Where do you go to eat on a night off?

Bells Diner. Chicken Joint. I order the hot chicken wings. Just hot wings. Feel good food. Comfort food. It’s a bit of a release, you know?


How would you rate Melbourne’s culinary scene?

It is exceptional. The food quality is world class. Anywhere you go, you are going to get something that is great. We are lucky that there are so many people following the good food trend in Melbourne. It really adds to the overall standard. And it makes you feel pushed to do better, because everyone is in the same boat striving to give Melbourne the best food.


How did Melbourne get such a popular scene?

When MasterChef started to get big I noticed a huge difference in the way customers approached food. Their knowledge and their involvement towards their favourite dishes put your as a chef under the microscope. It starting to push the industry standard forward. When you get the average punter strolling in asking technical questions, you have to be in the position to do it and deliver.


What is one culinary trend that needs to stop?

SCHWIPES! Also known as the ‘smear’. The schwipe of a puree, or the schwipes of jus. Ugh! The schwipe is ready for the bin. Any schwipe, no more, no more schwipes please!


What celebrity chef would you like to cook dinner for?

David Chang, American restaurateur, author, and television personality. Just because he is not serious and I reckon he would be really funny to have a drink with.


What would you cook for him?

I might make him a Mapo Tofu. Smoked Mapo tofu with a vegan kimchi. Because it would create curiosity as his kimchi is the opposite of a vegan kimchi. It would be interesting to him and different to what he would expect.


What is the Forbidden Foods grain you are most excited to work with?

It is mostly the organic short grain brown rice. For me it is the most versatile. You can do almost anything with it. It’s like Mr international.
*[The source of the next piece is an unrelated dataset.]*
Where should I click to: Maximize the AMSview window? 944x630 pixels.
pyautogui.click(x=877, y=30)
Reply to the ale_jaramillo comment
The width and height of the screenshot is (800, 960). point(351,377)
What are you going to bring to table as the New Forbidden Foods chef 2017?

Accessibility and versatility. My starting point so far is… Here is the recipe. But here is the recipe for the meat eater and here is the same recipe for the vegetarian, and the same recipe for the vegan. I don’t want it to be a recipe. I want it to be a guide to create and mould to the cooks needs. I want to show them, here is the way I do it, but here are some markers so you can change this dish to your own tastes.
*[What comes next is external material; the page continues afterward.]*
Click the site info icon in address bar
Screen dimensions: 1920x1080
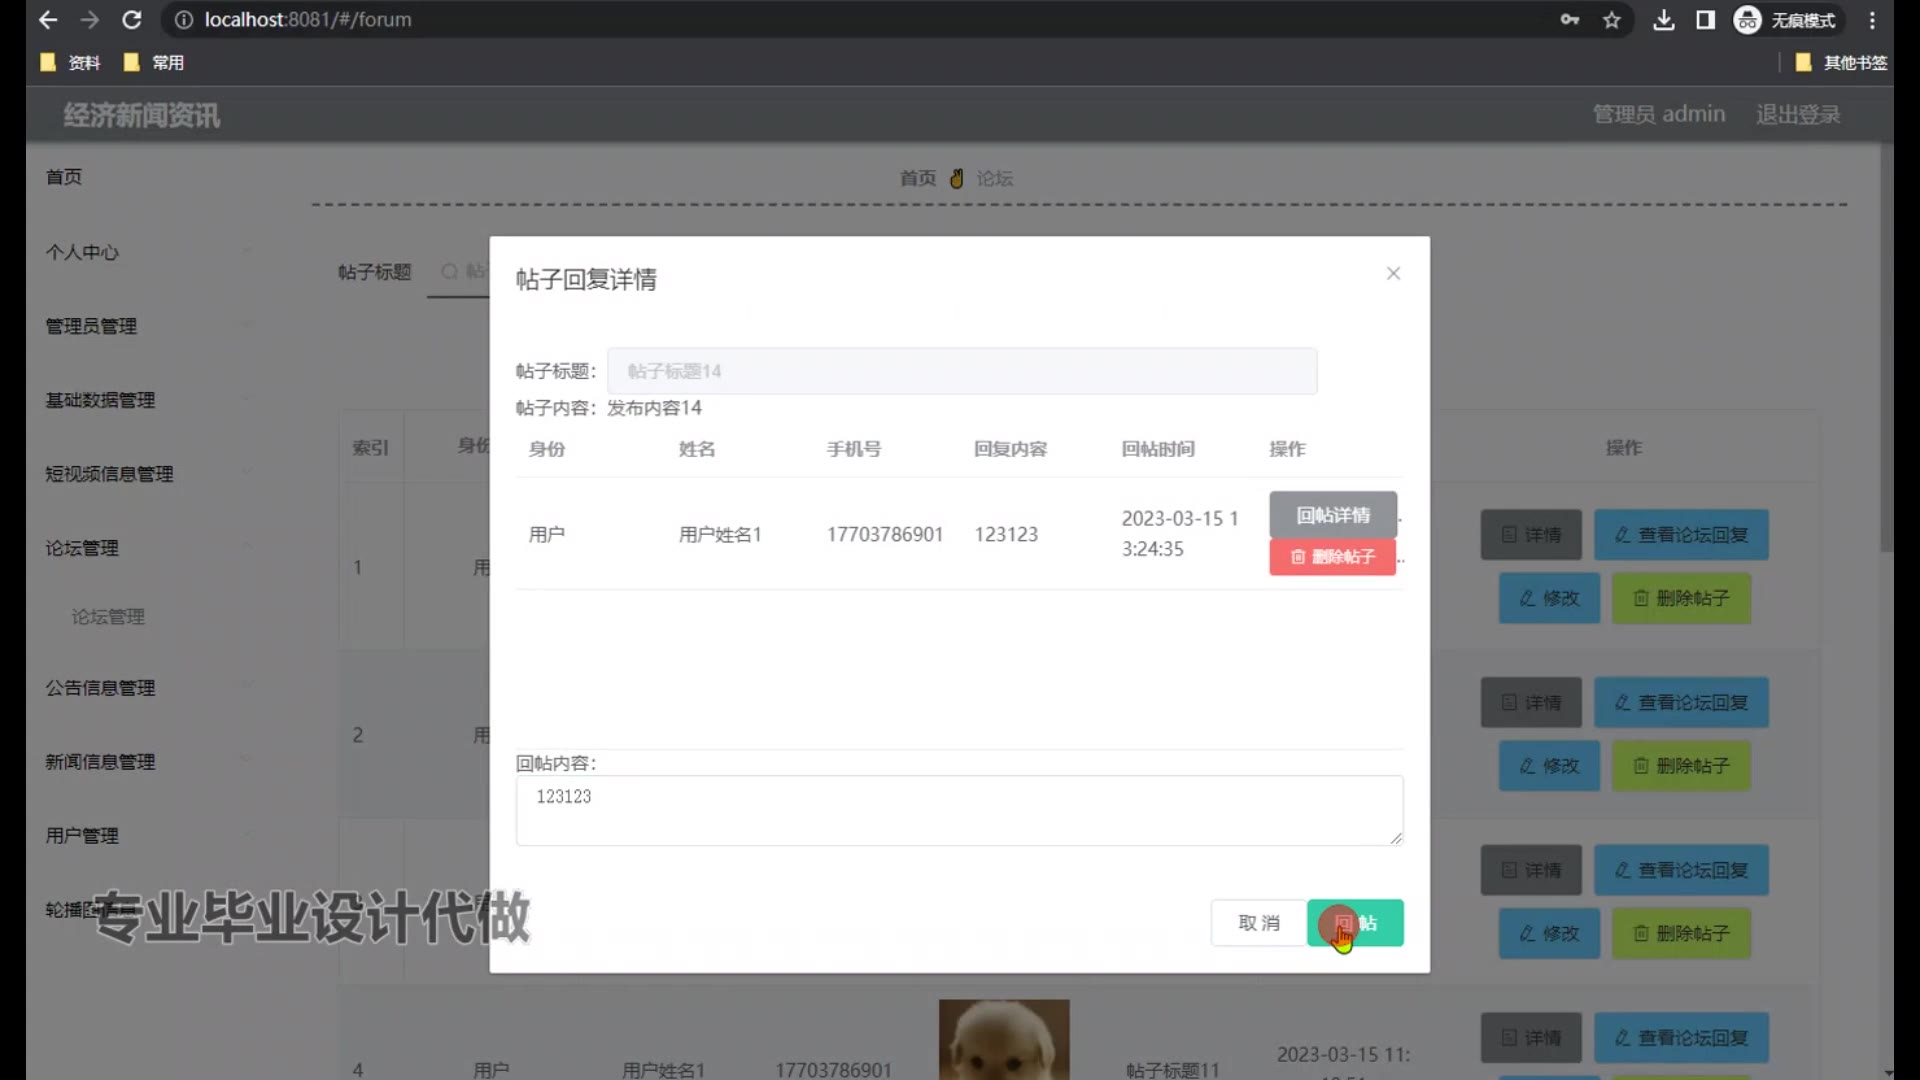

I want people to read the recipes and use their initiative if there are missing an ingredient. I want them to go, wow I can use this pumpkin instead of using potato. I don’t want people to think they have to stick to the recipe. I want them to explore and have fun with it! No one ever has all that stuff in their fridge anyway; they may have brown rice… and water. So I want people to improvise with these ideas. Well that is what I am hoping for.